Most Canadian provinces are not providing people on social assistance enough money to buy food for a healthy diet, and that will be costly in the long-term, say poverty experts.
"I think it's nuts," says University of Toronto nutritional sciences professor Valerie Tarasuk.
Particularly for the young, said Tarasuk, a poor diet will lead to problems governments will end up paying for.
"To have somebody who grows up and develops chronic conditions like asthma or depression, things that will need treatment for the rest of those kids lives, to have them not perform well in school and therefore not be able to move effectively into the job market," she said.
Health Canada has developed a 69-item grocery list that it considers essential for a healthy diet. Because food costs vary from province to province, even from city to town to rural areas, calculating whether people on welfare can afford a healthy diet can be complicated. A CBC News investigation shows, in most provinces, the money comes up short.
CBC found only one province, Newfoundland and Labrador, provided 100 per cent of the cost of a healthy diet to people on social assistance. Data could not be found for Quebec, Saskatchewan or Manitoba.

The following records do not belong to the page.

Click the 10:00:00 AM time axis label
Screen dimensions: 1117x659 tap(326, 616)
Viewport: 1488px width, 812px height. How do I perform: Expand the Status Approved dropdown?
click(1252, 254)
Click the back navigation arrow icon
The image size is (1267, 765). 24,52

New Brunswick was at the bottom, providing just 35 per cent of the cost of a healthy diet, according to figures provided by the Department of Social Development. An official with that department estimated 30% of basic rates should be allocated for food. Newfoundland and Labrador actually went above the rate, funding at 134 per cent.
Reviewing the rates
Prince Edward Island is in the midst of a process to increase its social assistance rates.

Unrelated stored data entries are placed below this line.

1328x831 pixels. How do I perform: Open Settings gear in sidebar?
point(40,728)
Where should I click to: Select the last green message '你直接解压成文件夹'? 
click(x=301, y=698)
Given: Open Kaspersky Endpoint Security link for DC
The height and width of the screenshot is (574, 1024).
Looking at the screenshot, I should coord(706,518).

The province currently covers 61 per cent of healthy diet costs. It has been consulting with advocacy groups about bringing those rates up. One group told CBC News government officials told them it would cost $8 million a year to fully fund a healthy diet for people on social assistance, and the province can't afford to do that.
The government's current proposal, the groups say, is to bring the rates up to 70 per cent over the next five years. The province was providing money for a full, healthy diet as recently as 2002, but rates have gone up only once since then.
Provincial government officials declined to comment on this story.
|P.E.I. social assistance monthly food budget for a family of four: $487|
U of T researcher Valerie Tarasuk understands it might be difficult for a small province to find $8 million, but she wonders if the government has taken the time to calculate the costs of not spending that money.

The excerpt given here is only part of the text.